包帯を巻かれた腕が痛んだが、気にならなかった。自然と涙が込み上げる。
「負けた……」
包帯で顔を擦る。そんな中、扉が開く音がした。
「一夏!目覚ましたんだ……」
「鈴……」
「もう起きて平気なの?」
「あ、ああ。それより――」
それより、何だ?何を聞けばいい?色々あり過ぎて、混乱しようにも出来ない。あの後どうなったのか?みんなは無事なのか?学園を襲った奴らはどうなったのか?俺の、白式は……?

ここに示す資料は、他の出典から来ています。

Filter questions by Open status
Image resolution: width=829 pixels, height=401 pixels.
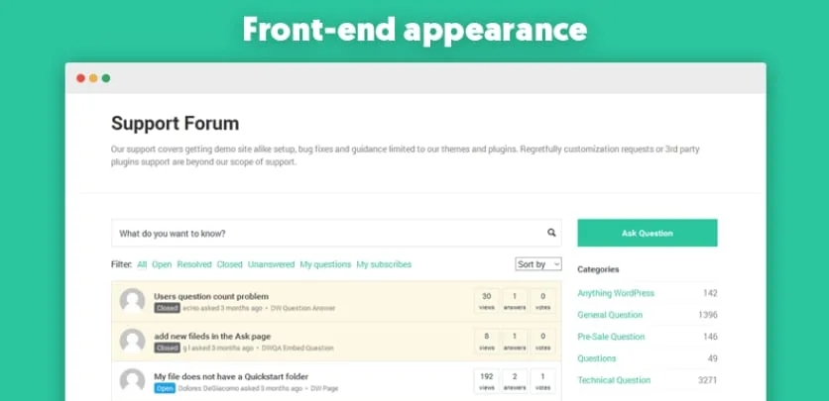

「そんな顔しないでも、何が起きたか全部話してあげるわよ」
「悪いな……」
「悪いと思ってるなら、そのしょげた顔を何とかしなさいよ」
「悪い……」
沈黙がいたい。なんとかしようとは思っている。けど、わらえない。わらうことが出来ない。無理に笑おうとしても、顔が歪むだけだった。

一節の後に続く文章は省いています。